SElinux is disable? iptables have something?
In my environment I had a problem to start GFS2 with servers in differents
hosts.
To clustering servers, was need migrate one server to the same host of the
other, and restart this.
I think, one of the problem was because the virtual switchs.
To solve, I changed a multicast IP, to use 225.0.0.13 at cluster.conf
<multicast addr="225.0.0.13"/>
And add a static route in both, to use default gateway.
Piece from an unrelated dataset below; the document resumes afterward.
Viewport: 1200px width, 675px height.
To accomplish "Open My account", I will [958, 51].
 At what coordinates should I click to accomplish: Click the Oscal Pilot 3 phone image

I don't know if it's correct, but this solve my problem.
I hope that help you.
Regards.
On Fri, Jan 6, 2012 at 5:01 PM, Wes Modes <wmodes at ucsc.edu> wrote:
> Hi, Steven.
>
> I've tried just about every possible combination of hostname and
> cluster.conf.
>
> ping to test01 resolves to 128.114.31.112
> ping to test01.gdao.ucsc.edu resolves to 128.114.31.112
>
> It feels like the right thing is being returned. This feels like it
> might be a quirk (or bug possibly) of cman or openais.
>
> There are some old bug reports around this, for example
> https://bugzilla.redhat.com/show_bug.cgi?id=488565. It sounds like the
> way that cman reports this error is anything but straightforward.
>
> Is there anyone who has encountered this error and found a solution?
>
> Wes
>
>
> On 1/6/2012 2:00 AM, Steven Whitehouse wrote:
> > Hi,
> >
> > On Thu, 2012-01-05 at 13:54 -0800, Wes Modes wrote:
> >> Howdy, y'all. I'm trying to set up GFS in a cluster on CentOS systems
> >> running on vmWare. The GFS FS is on a Dell Equilogic SAN.
> >>
> >> I keep running into the same problem despite many differently-flavored
> >> attempts to set up GFS. The problem comes when I try to start cman, the
> >> cluster management software.
> >>
> >> [root at test01]# service cman start
> >> Starting cluster:
> >> Loading modules... done
> >> Mounting configfs... done
> >> Starting ccsd... done
> >> Starting cman... failed
> >> cman not started: Can't find local node name in cluster.conf
> >> /usr/sbin/cman_tool: aisexec daemon didn't start
> >> [FAILED]
> >>
> > This looks like what it says... whatever the node name is in
> > cluster.conf, it doesn't exist when the name is looked up, or possibly
> > it does exist, but is mapped to the loopback address (it needs to map to
> > an address which is valid cluster-wide)
> >
> > Since your config files look correct, the next thing to check is what
> > the resolver is actually returning. Try (for example) a ping to test01
> > (you need to specify exactly the same form of the name as is used in
> > cluster.conf) from test02 and see whether it uses the correct ip
> > address, just in case the wrong thing is being returned.
> >
> > Steve.
> >
> >> [root at test01]# tail /var/log/messages
> >> Jan 5 13:39:40 testbench06 ccsd[13194]: Unable to connect to
> >> cluster infrastructure after 1193640 seconds.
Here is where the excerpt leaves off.